Let all guests who come to the Monastery be entertained like Christ Himself, because He will say: “I was a stranger and ye took Me in.”187187Matth. xxv. 35. Let due honour be paid to all, especially to those who are of the household of the Faith, and to travellers. As soon, therefore, as a guest is announced, let the Prior or the Brethren go to meet him with all show of charity. First let them pray together, and so be associated to each other in peace. The kiss of peace shall not be offered till after prayer, because of the illusions of the devil. And in the salutation itself let all humility be shewn. By bowing the head or prostrating on the ground before all the guests who come or go, let Christ Who is received in their persons be also adored in them.

When the guests have been received, let them be brought to prayer, and after that, the Prior, or any one whom he shall order, shall sit with them. Let the Divine Law be read before the guest, that he may be edified, and afterwards let all courtesy be shown them.

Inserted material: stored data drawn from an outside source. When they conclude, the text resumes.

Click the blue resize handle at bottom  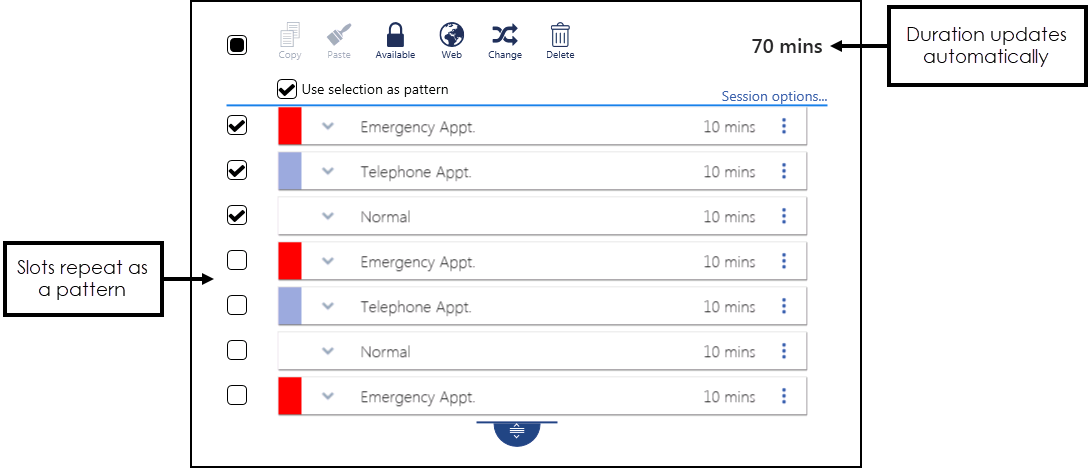tap(517, 432)
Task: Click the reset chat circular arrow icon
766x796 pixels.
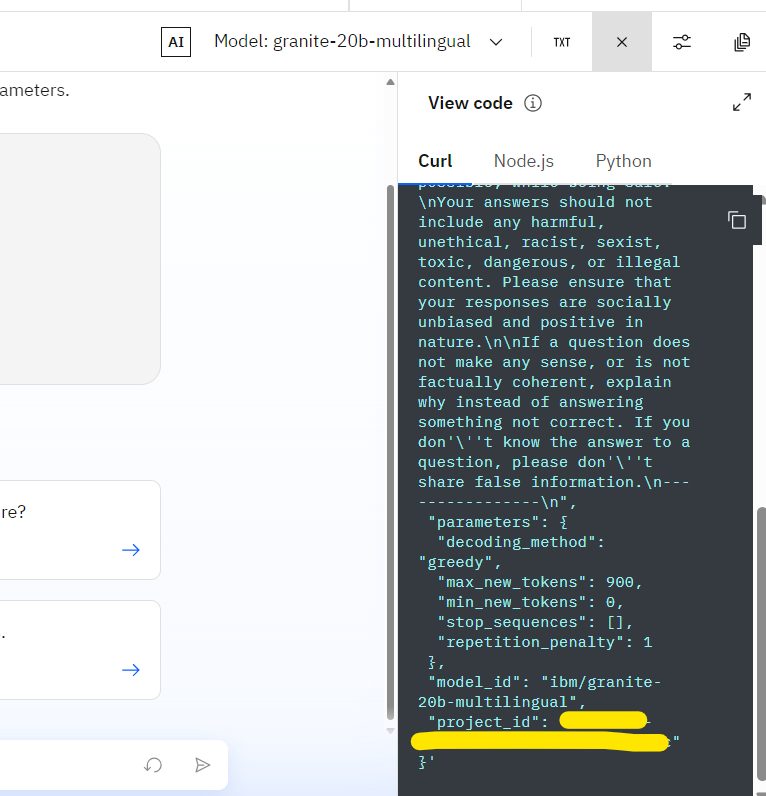Action: (x=153, y=765)
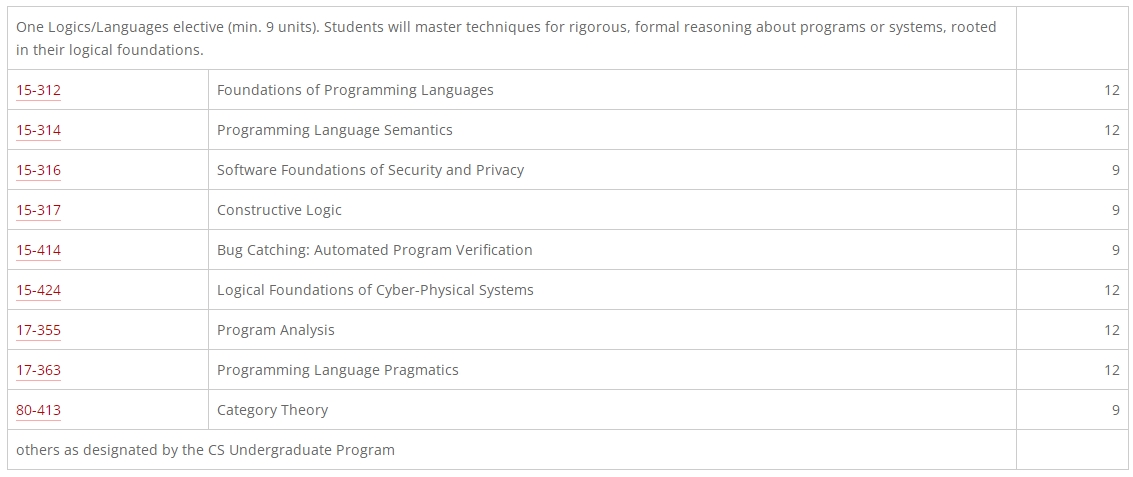The image size is (1133, 477).
Task: Click the 17-363 course code
Action: click(x=38, y=370)
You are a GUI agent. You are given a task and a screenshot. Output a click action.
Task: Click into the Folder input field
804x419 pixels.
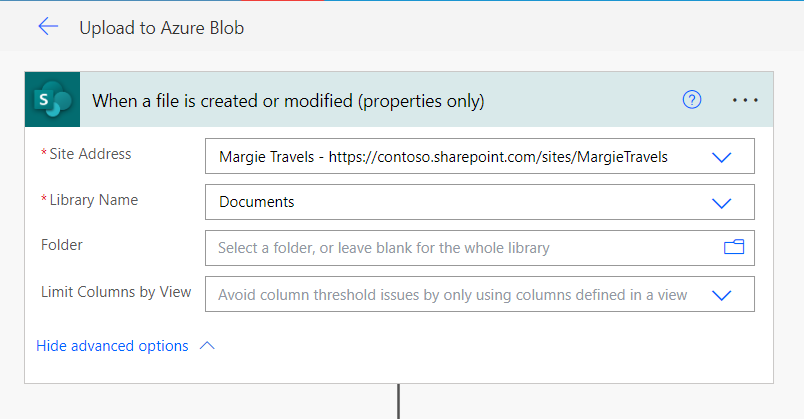[460, 248]
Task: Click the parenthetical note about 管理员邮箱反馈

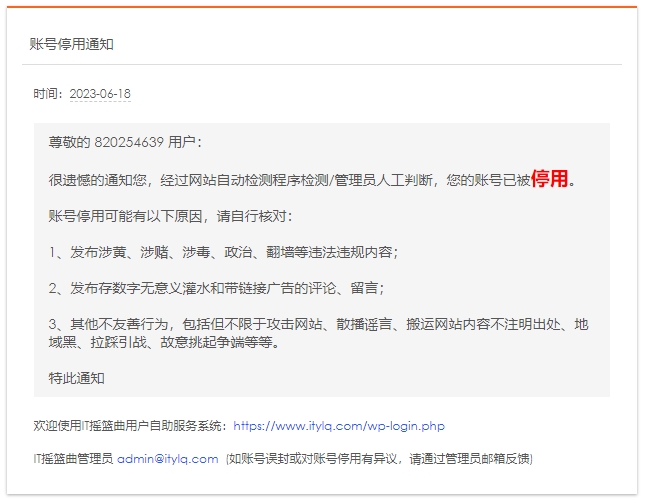Action: point(378,459)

For his sake, the Prior shall break the fast ordained by the Rule, unless perchance it be one of those special days, on which it cannot be broken. The Brethren, however, shall keep their accustomed fast. Let the Abbot pour water on the hands of the guests, and let both him and the whole Community wash the feet of the same, after which they shall say this verse: “We have received Thy mercy, O God, in the midst of Thy temple.”188188Ps. xlviii. 10. But let the poor, and strangers especially, be diligently entertained with all care, because in them Christ is more truly received. For the simple fear of the rich doth beget them honour.

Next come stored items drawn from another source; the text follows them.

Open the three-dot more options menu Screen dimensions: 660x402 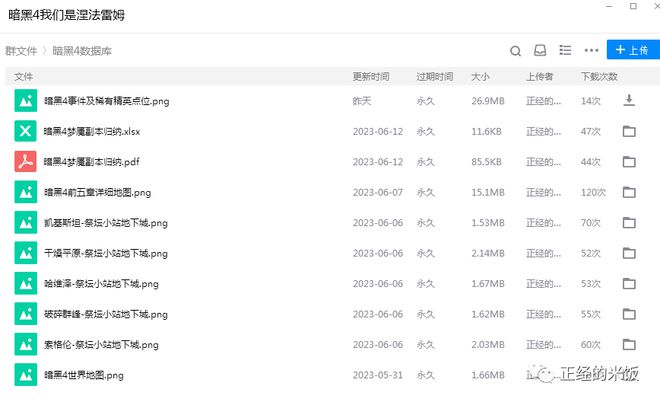pyautogui.click(x=591, y=50)
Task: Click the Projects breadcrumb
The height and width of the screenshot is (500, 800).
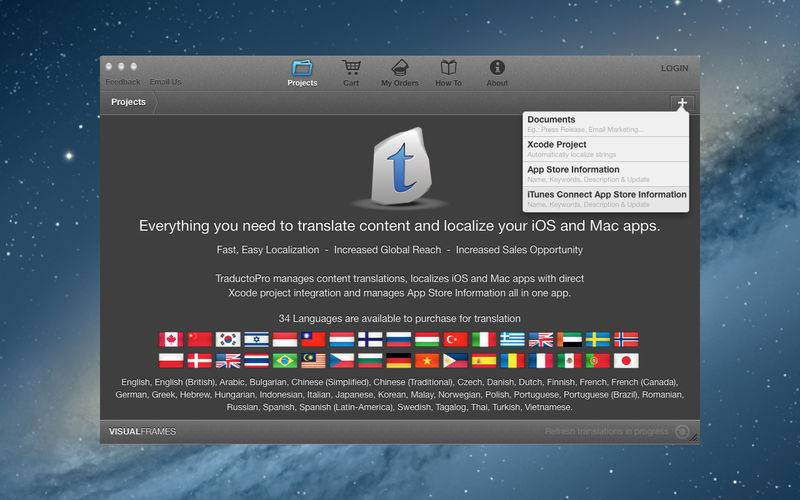Action: (x=129, y=102)
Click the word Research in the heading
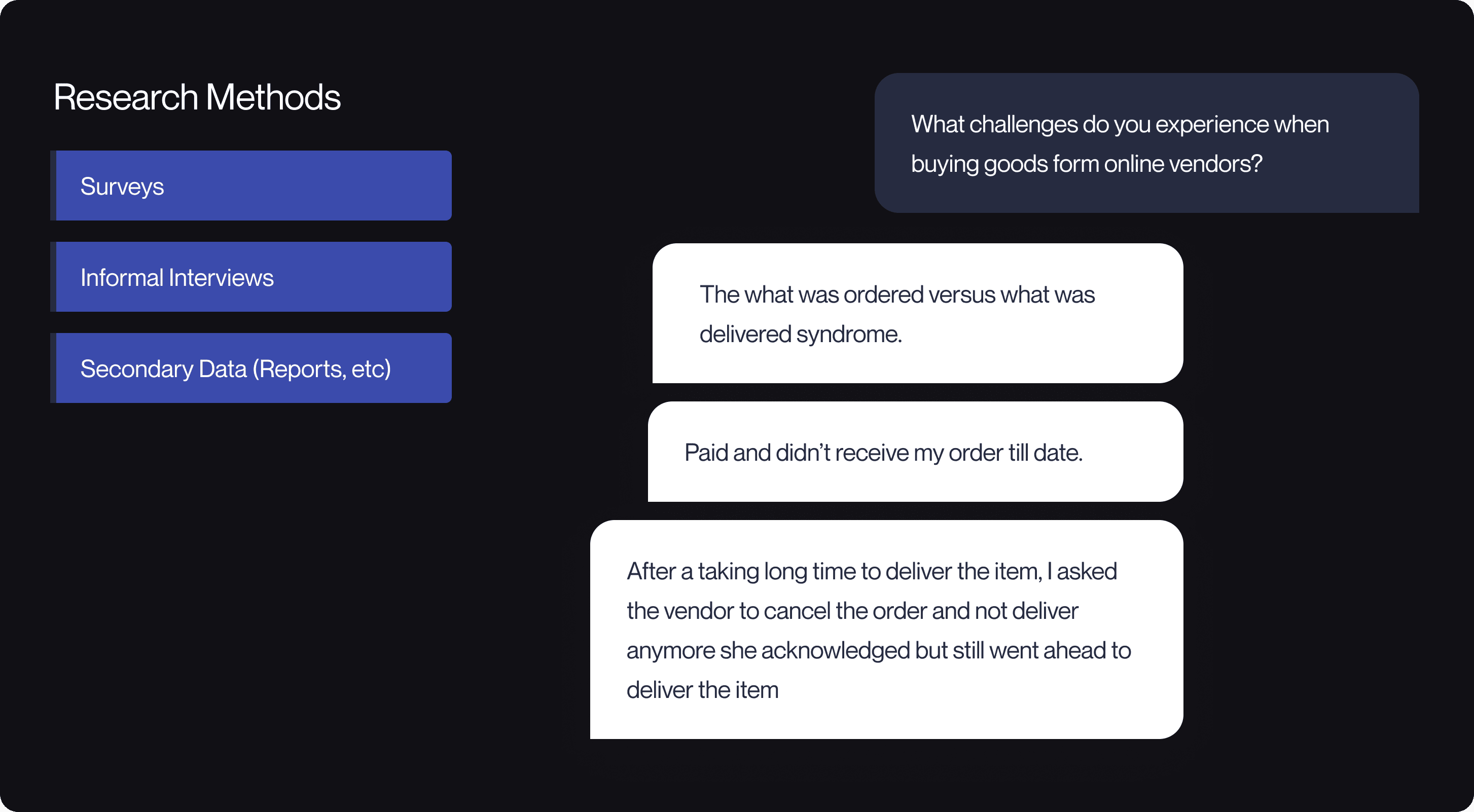This screenshot has height=812, width=1474. 126,97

Let the kitchen for the Abbot and the guests stand apart, in order that the latter, who are never wanting in a monastery, may not disquiet the Brethren by their untimely arrivals. Into this kitchen let two Brothers, who can perform its duties well, enter for a year. They shall have assistance when they need it, in order that they may serve without murmuring. When they have less labour, let them go forth to work where they shall be appointed. And not only in these, but in all other offices of the Monastery, let consideration be shown them, so that when they need help, it be given, and when they are without work, they obey and do what is commanded them.

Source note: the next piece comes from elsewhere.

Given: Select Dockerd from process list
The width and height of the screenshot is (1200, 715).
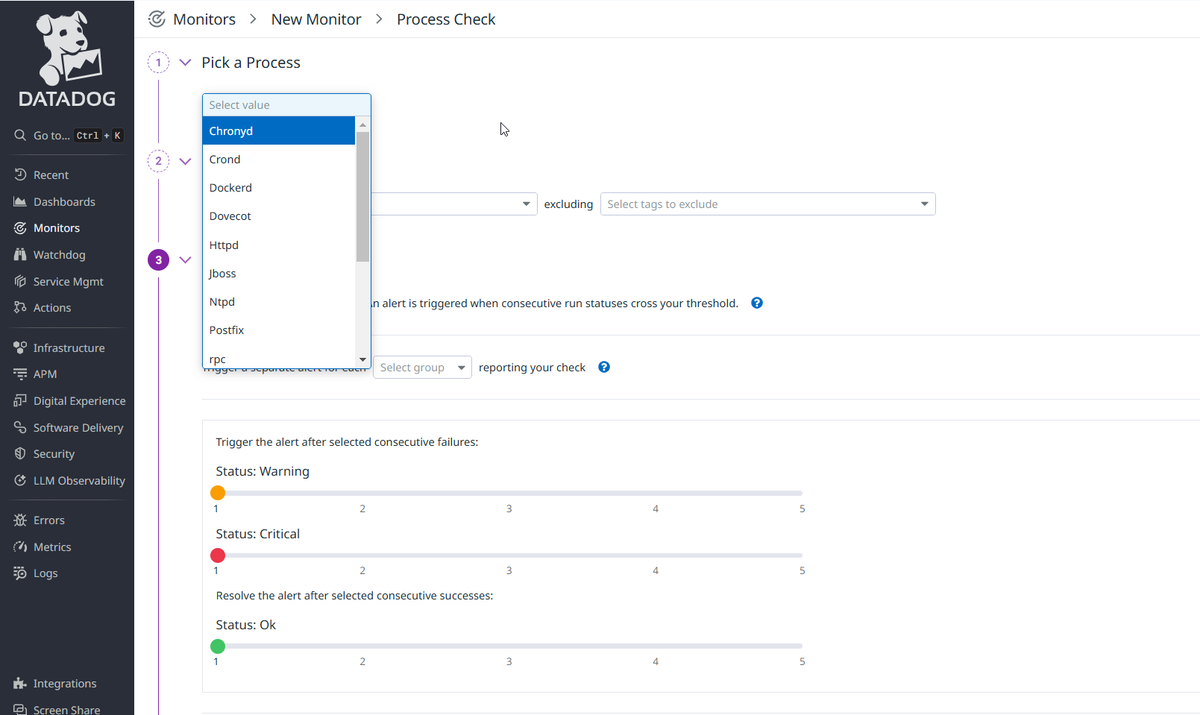Looking at the screenshot, I should pyautogui.click(x=279, y=188).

Let the care of the guest-room be entrusted to a Brother, whose soul the fear of God possesseth. Let there be a sufficient number of beds there, and let the House of God be by wise men wisely governed. By no means let any one, unless appointed thereunto, either mix with, or speak to the guests; but if he shall meet or see them, after humbly saluting and asking their blessing, he shall pass on, saying that it is not lawful for him to talk with a guest.